The property he purchased included an old building that was once a Dairy Queen.  The building was located along a popular rail-trail project developed by the city.  Jeffrey said that after driving by the building for more than a year coming to work every day, he decided to do something with it.  Working with his mom, Jeffrey remodeled the building and opened an "East of Chicago Pizza" franchise in early 2020.  It became very popular, then the pandemic hit.
Like all of his competitors, big and small, the lumber and hardware company took a hit.  Home building and construction was substantially reduced in the region and so too was the need for lumber and supplies.  But the pizza business was booming.  Take out orders increased substantially during 2020.  Jeffrey had to hire more employees.  Delivery drivers were a premium.
The take-out pizza business was so good in 2020 and 2021 that Jeffrey decided to open a second location - this time in nearby Bridgeport.  His new "East of Chicago Pizza" opened on January 22nd.

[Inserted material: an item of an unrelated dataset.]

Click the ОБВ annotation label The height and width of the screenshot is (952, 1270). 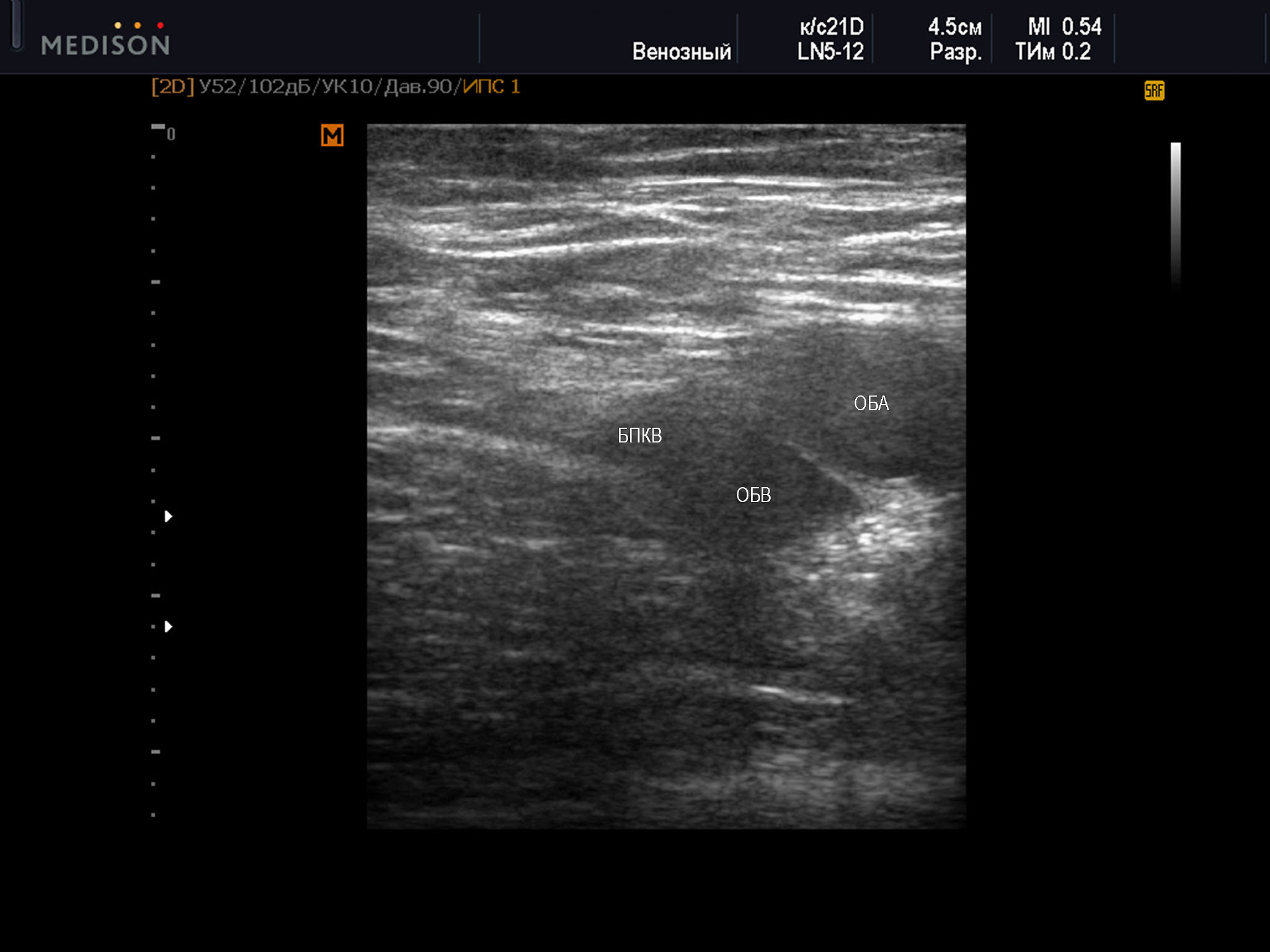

Vincent Lumber Company is still operating and Jeffrey says that he is pleased with the effort to grow that business back to where it once was and beyond.  He told me that reliable service and competitive pricing are not just sound bites for Vincent Lumber.  He credits Vincent Lumber's come-back success to his small but dedicated team of employees  -  a couple who have worked there for more than 25 years.
The pandemic has challenged every business owner.  Many haven't made it.  Many have closed down.  But when you're given lemons, you should try to make lemonade.  But if you're in the takeout pizza business, you open another location.
Jeffrey told me that he wished he had learned more about entrepreneurship while in high school.  While he credits his business classes with helping him better understand economics, he believes that more students would benefit from learning about entrepreneurship.  Other than advice from his parents, an uncle and a trusted friend nicknamed "Tarzan", Jeffrey hasn't had time to access state or federal programs or business coaching.
Jeffrey Chalfant, now just 22 years old, has made it through the pandemic. His adapted and actually expanded.  Today, with three successful businesses and more than 50 full time and part time employees, he is looking for additional opportunities.
For all of those reasons and for what is sure to be a promising future, I am proud to name Jeffrey Chalfant as my "2021 Young Entrepreneur of the Year".
Editor's Note: Mike Queen is a second income entrepreneur who currently serves as the Deputy Chief of Staff and Director of Communications in the WV Secretary of State's Office.  He is a graduate of Marshall University and resides in Bridgeport, WV. Photos show Jeffrey Chalfant at the top in front of his Vincent Lumber business, while he's shown with a pizza from one of his two East of Chicago Pizza locations - one of which is in Bridgeport.